Macular Hole

internal image of eye showing macular hole

What is Macular Hole?

A macular hole is a defect in the macula, the central part of the retina (light receptive tissue of the eye).

The macula is responsible for the sharp central vision required for reading, driving, etc. The central part of the macula called the fovea provides the best possible sharpest vision and is the part of the eye affected by macular holes.

In the early stages, a macular hole causes distorted or blurred vision and straight lines may appear bent or wavy. You may have difficulty with reading and other work that requires seeing detail. As the condition progresses, you can see a blind spot (small dark spot) in the centre of the visual field.

Macular holes are more common in women than men and usually occur in people over 50 years old due to anatomical changes that occur in the eyes with ageing.

The vitreous, a gel-like substance that fills the centre of the eye, is firmly attached to the retina, but with ageing, the vitreous gel shrinks and pulls away from the retina causing a macular hole.

Other factors that can cause a macular hole include severe near-sightedness, blunt injury to the eye, severe swelling of the retina or its detachment from the underlying layers of tissue.

Three stages to a macular hole based on its size and progression

  • Stage 1 (foveal detachments) – If left untreated, about 50% of stage 1 macular holes will progress.
  • Stage 2 (partial-thickness holes) – If left untreated, 70 per cent of holes will progress.
  • Stage 3 (full-thickness holes) – affect central and detailed vision. If left untreated, a stage 3 macular hole can lead to detachment of the retina from the underlying layers of tissue.

Diagnosis of Macular Hole

To diagnose a macular hole, the doctor will instil eye drops and dilate your pupils to view the retina. A test called fluorescein angiography is performed that uses a special dye to illuminate areas of the retina.

Another accurate diagnostic test is the optical coherence tomography (OCT) which uses a laser camera to capture pictures of the retina in which small macular holes that cannot be identified in a Fluorescein angiography can be detected.

If the macular hole is very small and does not cause a major impact on vision, treatment may not be required, but regular eye examinations are recommended to ensure the macular hole does not enlarge or have other effects on the eye.

However, in many cases, surgery is required to improve vision.

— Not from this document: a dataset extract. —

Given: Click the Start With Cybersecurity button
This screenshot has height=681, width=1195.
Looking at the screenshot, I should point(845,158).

Vitrectomy is the most effective surgery for a macular hole.

Treatment

I usually treat macular holes with an operation known as a Vitrectomy. I can combine this with Cataract Surgery.

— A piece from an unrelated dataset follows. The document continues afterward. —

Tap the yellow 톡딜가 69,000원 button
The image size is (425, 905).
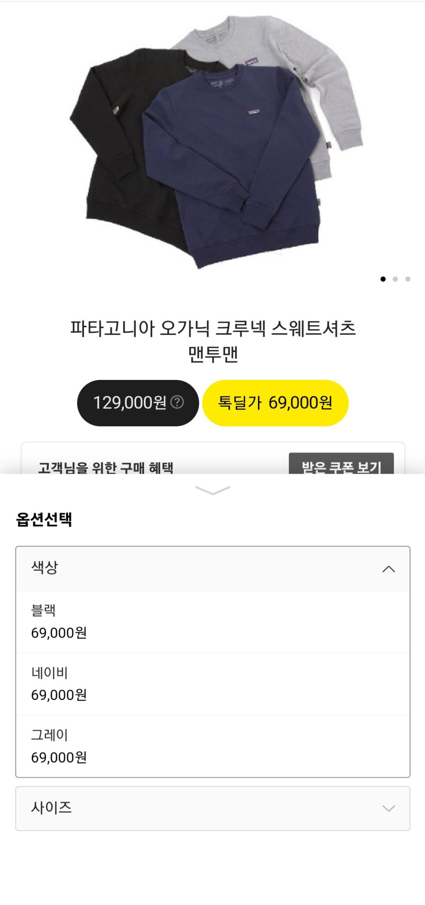(x=275, y=403)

During vitrectomy, I insert very fine instruments through the white of your eye, into the back of the eye and I slowly cut and suck away the vitreous jelly.

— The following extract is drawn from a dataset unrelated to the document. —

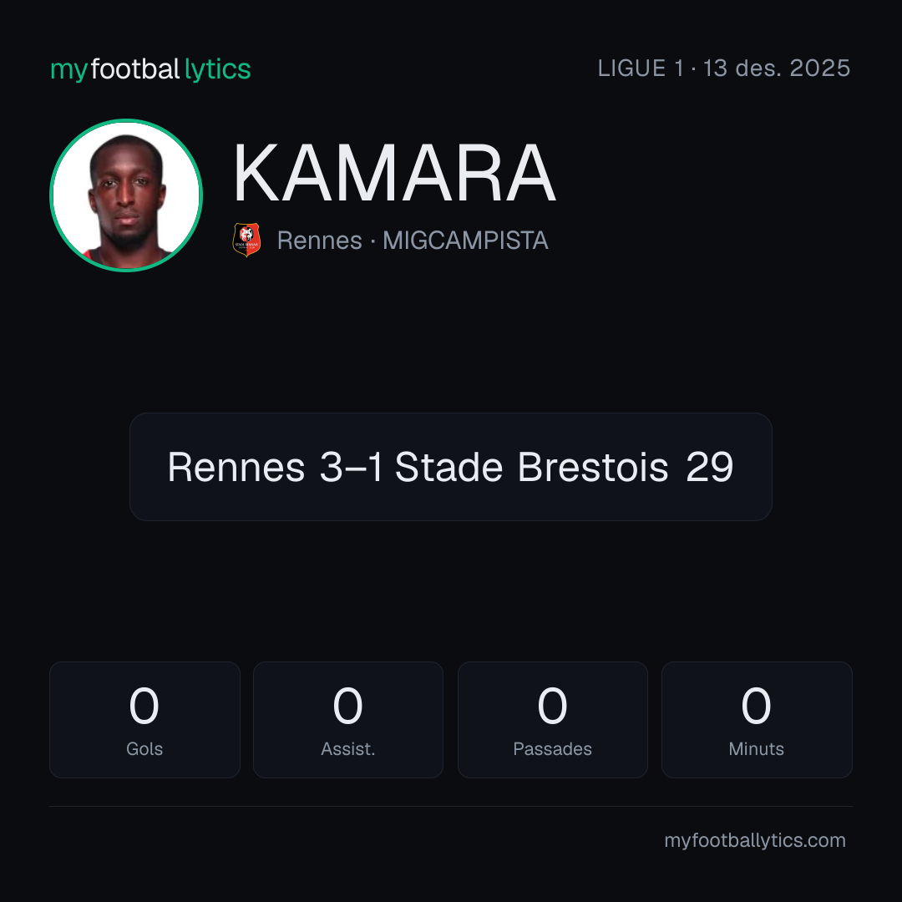Click the MIGCAMPISTA position label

In most cases of macular hole, the inner lining of the retina known as the Internal Limiting Membrane (ILM) can be quite stiff and splint the hole open. For this reason, I remove the ILM during the surgery.

After the vitreous and ILM are removed, I search the retina for any other problems and I can treat those too. Once this is all done, I replace the vitreous jelly with a gas bubble. This bubble helps the macular hole to close up.

After the operation, I may ask you to position your head looking down towards the floor (posturing) for 3 days after the surgery. This often helps bigger holes to close. Smaller holes, often close without posturing, so I do not ask all patients to posture. I will discuss this with you in detail, depending on your eye.

Outcomes of Macular Hole Surgery

Overall, about 9 out of 10 of macular holes will close with one operation, so it is unusual to have to repeat surgery. My macular hole closure rate is in excess of 95%.

In nearly all patientshaving macular hole surgery, vision will be stabilised and any further loss of vision is prevented, so surgery is worthwhile.

Approximately 7 out of 10 patients will have at least 2 lines of vision improvement on the vision test charts.